The song and video both hit home very closely as I lost my grandpa, who lived in our home for over ten years, to pneumonia at the beginning of the summer. What Björk describes in her mother despising doctors and hospitals, my grandpa was the same, and the verse
When you're out of time
How you look back changes
Did you punish us for leaving?
Are you sure we hurt you?
Was it just not living?
takes me back to the day of his hospitalization due to just how low his oxygenation got, and it was unbearable to hear him struggle for air and constantly shout our name out, asking for painkillers because of how bad his headaches got. But the thing is, he had always said he wouldn't want to be hospitalized.

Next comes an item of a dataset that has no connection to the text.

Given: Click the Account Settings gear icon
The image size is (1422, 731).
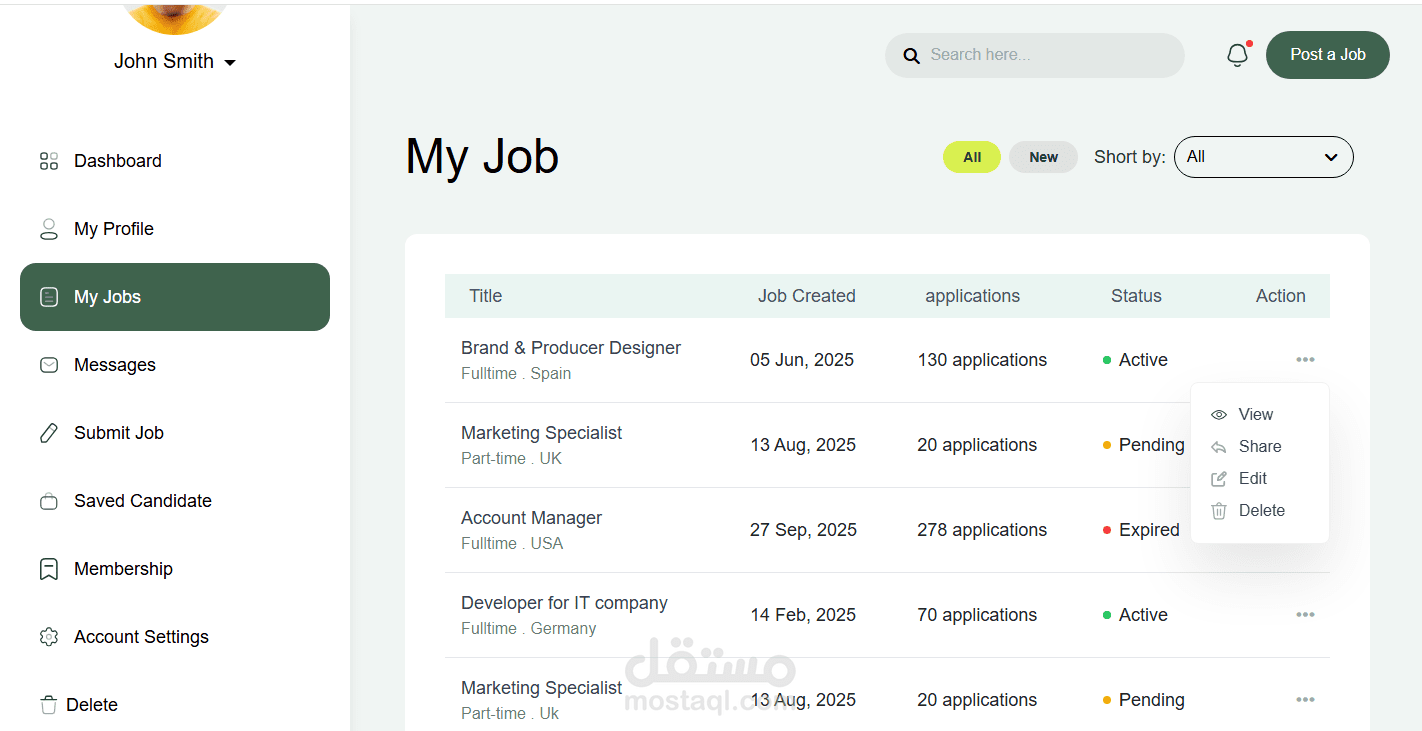Looking at the screenshot, I should [x=49, y=637].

And because of the virus, it was impossible to see him at any point during his hospital stay, and not even after he passed, as he was cremated right away.

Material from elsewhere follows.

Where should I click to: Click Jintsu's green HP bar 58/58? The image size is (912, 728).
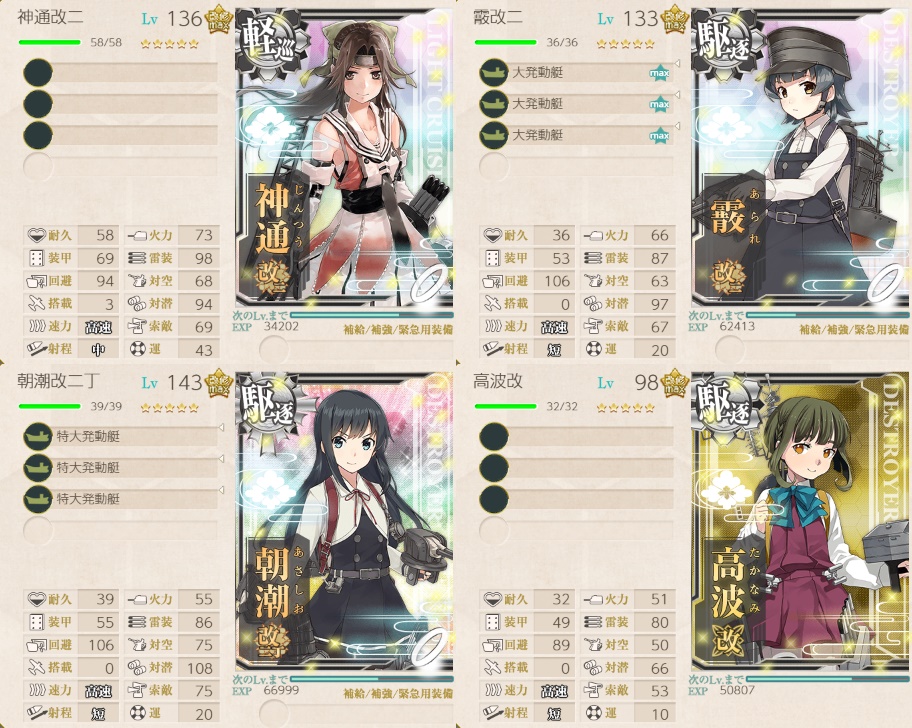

I am grateful I got to hug him, give him a blessing and tell him that things would go well as he was leaving with my parents and uncle, and especially that the doctors kindly let my mom say her goodbyes on our behalf through a video, but I did mourn the inability to properly have a goodbye to his physical presence... and through Ancestress and the procession that's equal parts the making of Björk's imagination, and tradition, grief and celebration, I feel like I am there with my mom, carrying his ashes and biding him farewell with my own words. And now that I have this gorgeously orchestrated, lively, generations-spawning ode to a loved one coming at the right time for me to feel understood and healed by it – thank you, Bee.